High Point police began in the West End neighborhood, one of the city's three overt drug markets. A team of officers staked out the site, videotaping hundreds of hand-to-hand sales and mapping out a complete anthropology of the West End drug market. They found it was strikingly small: Sumner had expected as many as fifty dealers working there, but it turned out there were only sixteen. Before long, the officers had enough evidence to put away each of the sixteen dealers for good. But they didn't. Instead, Sumner and Kennedy called them in for a meeting. They showed each of them the portfolio of evidence against them and said that unless they stopped dealing drugs, the whole file would be handed over to the prosecutors and they'd be in jail for years.
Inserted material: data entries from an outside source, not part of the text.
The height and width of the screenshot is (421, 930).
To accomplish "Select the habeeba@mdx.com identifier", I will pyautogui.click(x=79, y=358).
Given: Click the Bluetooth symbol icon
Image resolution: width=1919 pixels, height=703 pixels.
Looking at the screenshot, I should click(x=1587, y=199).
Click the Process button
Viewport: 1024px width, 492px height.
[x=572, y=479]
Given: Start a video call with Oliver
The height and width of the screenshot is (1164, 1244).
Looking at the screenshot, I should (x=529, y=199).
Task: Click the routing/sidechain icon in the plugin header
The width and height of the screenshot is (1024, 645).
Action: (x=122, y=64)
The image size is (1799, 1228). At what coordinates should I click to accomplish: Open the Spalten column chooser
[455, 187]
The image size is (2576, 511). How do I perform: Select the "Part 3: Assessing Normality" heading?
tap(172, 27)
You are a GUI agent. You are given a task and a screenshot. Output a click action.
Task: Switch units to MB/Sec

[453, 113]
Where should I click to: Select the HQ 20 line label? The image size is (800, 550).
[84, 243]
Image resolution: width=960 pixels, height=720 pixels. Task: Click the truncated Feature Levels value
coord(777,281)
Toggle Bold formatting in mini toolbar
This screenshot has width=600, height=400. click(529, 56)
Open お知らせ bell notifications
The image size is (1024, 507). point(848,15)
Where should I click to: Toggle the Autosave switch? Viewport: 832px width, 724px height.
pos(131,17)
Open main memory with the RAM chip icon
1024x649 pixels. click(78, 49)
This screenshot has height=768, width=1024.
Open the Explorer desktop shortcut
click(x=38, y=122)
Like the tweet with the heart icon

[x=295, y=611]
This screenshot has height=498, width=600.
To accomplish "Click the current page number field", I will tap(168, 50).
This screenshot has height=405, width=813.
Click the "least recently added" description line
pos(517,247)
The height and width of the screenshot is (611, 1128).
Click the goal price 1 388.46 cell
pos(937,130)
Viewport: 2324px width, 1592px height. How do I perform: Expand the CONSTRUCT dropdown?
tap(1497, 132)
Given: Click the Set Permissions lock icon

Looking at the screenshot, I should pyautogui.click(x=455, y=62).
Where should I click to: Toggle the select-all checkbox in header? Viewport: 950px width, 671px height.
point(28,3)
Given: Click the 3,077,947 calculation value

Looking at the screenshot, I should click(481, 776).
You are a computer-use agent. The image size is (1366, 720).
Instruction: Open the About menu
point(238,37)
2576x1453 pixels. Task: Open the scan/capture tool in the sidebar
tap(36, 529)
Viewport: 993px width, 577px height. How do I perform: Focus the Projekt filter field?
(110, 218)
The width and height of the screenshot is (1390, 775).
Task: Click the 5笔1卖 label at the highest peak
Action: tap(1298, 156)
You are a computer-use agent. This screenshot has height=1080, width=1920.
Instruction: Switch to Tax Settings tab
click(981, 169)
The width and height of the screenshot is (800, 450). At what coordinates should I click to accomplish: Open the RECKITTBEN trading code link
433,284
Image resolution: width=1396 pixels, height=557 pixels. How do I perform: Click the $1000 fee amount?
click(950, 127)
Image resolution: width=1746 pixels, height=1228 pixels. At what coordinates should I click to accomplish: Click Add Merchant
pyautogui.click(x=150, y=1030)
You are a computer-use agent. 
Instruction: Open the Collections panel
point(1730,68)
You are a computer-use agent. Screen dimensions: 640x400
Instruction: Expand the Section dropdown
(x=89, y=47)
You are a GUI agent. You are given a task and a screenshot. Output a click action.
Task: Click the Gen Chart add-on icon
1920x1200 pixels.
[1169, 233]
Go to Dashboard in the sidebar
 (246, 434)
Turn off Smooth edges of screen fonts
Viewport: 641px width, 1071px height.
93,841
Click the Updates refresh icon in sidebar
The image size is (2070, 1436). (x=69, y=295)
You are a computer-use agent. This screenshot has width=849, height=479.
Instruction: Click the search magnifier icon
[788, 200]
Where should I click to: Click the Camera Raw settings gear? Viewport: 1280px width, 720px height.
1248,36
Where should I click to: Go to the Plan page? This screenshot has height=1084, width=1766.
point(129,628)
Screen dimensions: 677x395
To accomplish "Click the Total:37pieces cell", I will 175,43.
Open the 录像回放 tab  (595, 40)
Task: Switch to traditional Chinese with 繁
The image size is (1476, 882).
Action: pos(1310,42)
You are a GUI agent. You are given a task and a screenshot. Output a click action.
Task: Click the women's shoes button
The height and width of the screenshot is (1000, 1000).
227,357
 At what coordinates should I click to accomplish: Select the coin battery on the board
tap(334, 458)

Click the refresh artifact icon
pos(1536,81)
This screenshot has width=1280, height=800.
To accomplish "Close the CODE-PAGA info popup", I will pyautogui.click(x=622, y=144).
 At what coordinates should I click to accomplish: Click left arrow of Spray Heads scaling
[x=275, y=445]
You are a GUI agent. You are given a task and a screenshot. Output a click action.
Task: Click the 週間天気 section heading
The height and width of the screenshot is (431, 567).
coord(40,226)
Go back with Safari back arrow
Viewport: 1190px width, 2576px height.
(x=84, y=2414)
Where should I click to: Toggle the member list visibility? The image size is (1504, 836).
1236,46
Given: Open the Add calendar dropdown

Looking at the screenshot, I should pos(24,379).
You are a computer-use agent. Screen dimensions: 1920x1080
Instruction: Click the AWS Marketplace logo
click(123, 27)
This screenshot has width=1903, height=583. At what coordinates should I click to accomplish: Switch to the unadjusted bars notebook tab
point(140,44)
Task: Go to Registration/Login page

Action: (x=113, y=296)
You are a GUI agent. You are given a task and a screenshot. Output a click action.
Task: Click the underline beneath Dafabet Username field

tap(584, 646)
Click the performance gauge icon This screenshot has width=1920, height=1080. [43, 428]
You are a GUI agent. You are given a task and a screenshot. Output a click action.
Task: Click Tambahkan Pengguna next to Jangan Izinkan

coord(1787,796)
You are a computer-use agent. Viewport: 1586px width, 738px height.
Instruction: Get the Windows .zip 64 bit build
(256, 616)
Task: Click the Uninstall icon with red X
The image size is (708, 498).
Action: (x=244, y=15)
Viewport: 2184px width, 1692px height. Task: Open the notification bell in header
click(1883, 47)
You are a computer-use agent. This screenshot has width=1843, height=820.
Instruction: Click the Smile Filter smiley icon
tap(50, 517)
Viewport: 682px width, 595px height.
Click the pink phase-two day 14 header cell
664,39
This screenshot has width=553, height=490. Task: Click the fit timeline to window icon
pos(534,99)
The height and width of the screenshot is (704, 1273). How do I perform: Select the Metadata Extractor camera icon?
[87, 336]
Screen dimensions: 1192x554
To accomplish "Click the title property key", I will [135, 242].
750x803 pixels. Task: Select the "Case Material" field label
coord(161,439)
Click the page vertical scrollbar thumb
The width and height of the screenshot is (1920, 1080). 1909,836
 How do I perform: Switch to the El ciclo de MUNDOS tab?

Family members were brought in to urge the dealers to stop, and social-service providers pledged assistance with food, housing and job training.
"We didn't think it would work," Sumner tells me, "but the drug markets have disappeared." …
In 2007, in the program's fourth year, [the number of drug-related murders] has plummeted to two. Violent crime in the West End has declined by thirty-five percent. "The use of drugs isn't something we could affect," says Kennedy. "But the violence was." His logic has an appealing clarity for overworked police departments: There are now more than sixty cities in the United States that use some version of Kennedy's program, edging away from thirty-five years of punitive measures that have turned the United States into the world's leading jailer to a social-work model that encourages communities and cops to engage the problem on a more human level.